Still, there’s a lot of character left in this mix, especially since DJ Dave P brings from Philly just enough of that thick-skinned, fuck-you, I’ll play what I want attitude to his parties: I’m assured no other DJ in the world gets away with playing Daft Punk as much as he does, often twice or thrice in a set if he feels like it (to say nothing of Blur or Elastica). Still, it’s tighter than Diplo/Hollertronix’s genre-hopping, less hell-bent and more personal, a kind of “uncool” that, if the DJ’s lucky or interesting enough, translates ultimately to respect and connections deeper than just “awesome place with cool music.” Sounds lame but it happens.

Naked Music presents Lost On Arrival (Naked Music/Astralwerks)

I picked this up used at Other Music mostly for the two Trentemoller tracks I had never heard. More than wary I was about the Astralwerks insignia, and holy shit does this mix just blow out only a minute and a half in. But as far as, I don’t know, establishing that disco-dub/space-disco sound that Lindstrom & Prins Thomas and Putsch 79 and (as a reach) Morgan Geist/Metro Area/Environ are working right now, this mix has a few good moments.

Overtone’s “Big Mutha” plays about three notches away from filter and six notches the other way from jazzy lounge pianoland bullshit, but that’s the genre itself too here–to a large extent trying to trick laidback sounds/funk cliches back onto the floor. Our boy Trentemoller comes back with “Le Champagne“, essentially a bigger-sounding Metro Area track that isn’t hung up on being unclassic, though admittedly Trentemoller’s “Work In Progress” should have stayed W-I-P. Daniel Wang’s “24 To Vector Z” is, in fact, mixed down to unclassic degrees by Mr. Geist himself, and it sounds fantastic, far better than the Model 500 tries to dance trip Wang’s can get on sometimes. Of course the Cosmic Force track “Chocolate Starfish” shows too much: Most times here disco-dub rides dangerously close to “housified funk,” and that “Starfish” remix, while a banger, guarantees we’ll have to wade through tons of funk-by-house just to get to the good stuff.

MBF Flashback [mixed and compiled by Triple R] (My Best Friend)
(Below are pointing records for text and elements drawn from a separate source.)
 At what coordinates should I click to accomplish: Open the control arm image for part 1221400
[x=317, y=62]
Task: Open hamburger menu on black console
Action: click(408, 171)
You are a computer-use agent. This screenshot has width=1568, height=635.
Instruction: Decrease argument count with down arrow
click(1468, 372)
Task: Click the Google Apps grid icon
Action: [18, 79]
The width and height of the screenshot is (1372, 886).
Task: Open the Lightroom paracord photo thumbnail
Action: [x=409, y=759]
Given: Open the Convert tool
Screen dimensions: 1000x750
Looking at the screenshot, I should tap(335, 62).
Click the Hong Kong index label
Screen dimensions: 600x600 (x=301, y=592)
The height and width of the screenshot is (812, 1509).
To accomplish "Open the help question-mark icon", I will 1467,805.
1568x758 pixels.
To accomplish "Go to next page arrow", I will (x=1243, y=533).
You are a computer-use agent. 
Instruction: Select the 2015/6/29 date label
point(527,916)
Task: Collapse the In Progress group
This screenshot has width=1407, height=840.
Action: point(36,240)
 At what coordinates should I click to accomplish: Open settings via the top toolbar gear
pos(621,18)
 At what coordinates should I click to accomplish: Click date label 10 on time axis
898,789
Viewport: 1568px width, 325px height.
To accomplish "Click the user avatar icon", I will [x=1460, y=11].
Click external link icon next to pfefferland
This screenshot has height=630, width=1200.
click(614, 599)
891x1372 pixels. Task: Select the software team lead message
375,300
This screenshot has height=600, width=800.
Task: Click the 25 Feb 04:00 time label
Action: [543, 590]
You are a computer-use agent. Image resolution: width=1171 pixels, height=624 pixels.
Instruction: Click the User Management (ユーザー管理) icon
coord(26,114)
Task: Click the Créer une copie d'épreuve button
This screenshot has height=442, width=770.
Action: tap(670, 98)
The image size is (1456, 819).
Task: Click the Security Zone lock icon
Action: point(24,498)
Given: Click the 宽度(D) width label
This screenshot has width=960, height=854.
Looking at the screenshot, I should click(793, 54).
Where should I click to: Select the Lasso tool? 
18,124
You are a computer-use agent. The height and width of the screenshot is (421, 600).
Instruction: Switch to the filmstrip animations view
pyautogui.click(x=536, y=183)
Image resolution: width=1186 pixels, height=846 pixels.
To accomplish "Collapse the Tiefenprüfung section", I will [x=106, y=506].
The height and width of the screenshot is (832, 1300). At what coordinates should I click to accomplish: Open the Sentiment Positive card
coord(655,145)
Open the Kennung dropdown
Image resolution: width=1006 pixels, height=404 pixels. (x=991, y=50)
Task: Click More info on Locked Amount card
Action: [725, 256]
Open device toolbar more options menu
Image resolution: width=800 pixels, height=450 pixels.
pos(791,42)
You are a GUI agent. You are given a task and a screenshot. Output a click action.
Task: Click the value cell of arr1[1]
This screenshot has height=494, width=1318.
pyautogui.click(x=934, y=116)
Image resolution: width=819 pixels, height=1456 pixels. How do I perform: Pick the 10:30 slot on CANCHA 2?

MBF stands for My Best Friend, a relatively new sub-label of Traum. In my mind Traum (and its offshoot Trapez) have always peddled strictly good-to-great cinematic microhouse: clouds of ambient tone, efficient undistracting clicks, rubbery half-melodies too nestled to dance, more suited to headphones. Nothing bad about this, but their output has always felt a little bit anonymous. These ten MBF tracks move closer to floor–everything’s not maximized, just magnified, distorted–and bring more attention to themselves too.

Can you blame Triple R though? Dude’s a top-dog selector, a power-upper for tech-house at large, and here he’s pushing a number of his own tracks through. Among them are his collaboration with Steve Barnes called “Someday,” a track that welds the Traum/Trapez sound with both that forlorn male vox house sound Kompakt dipped into for a minute and that really rotund synth sound for which Freude-Am-Tanzen/Musik Krause’s Wighnomy Bros. have become better known. The other big Triple R moment here is “Mondo Cane” (recorded as Youthanasia, with Emanuel Geller), clearly taking cues from New Order, but much cleaner, much more disco, a little bit more confessional melodically too. The rest of Flashback can’t decide whether to stay disco or move to harder-hitting techno or somewhere in the IDM in-between, and the alternation kills momentum. Maybe representative of these labels’ extremely self-conscious trend-hopping/move in “label sounds”, though to be honest, I can’t imagine a time when M.A.N.D.Y.’s “Naomi,” needle-y uptight funk fit for alien autopsy, will not fill a floor.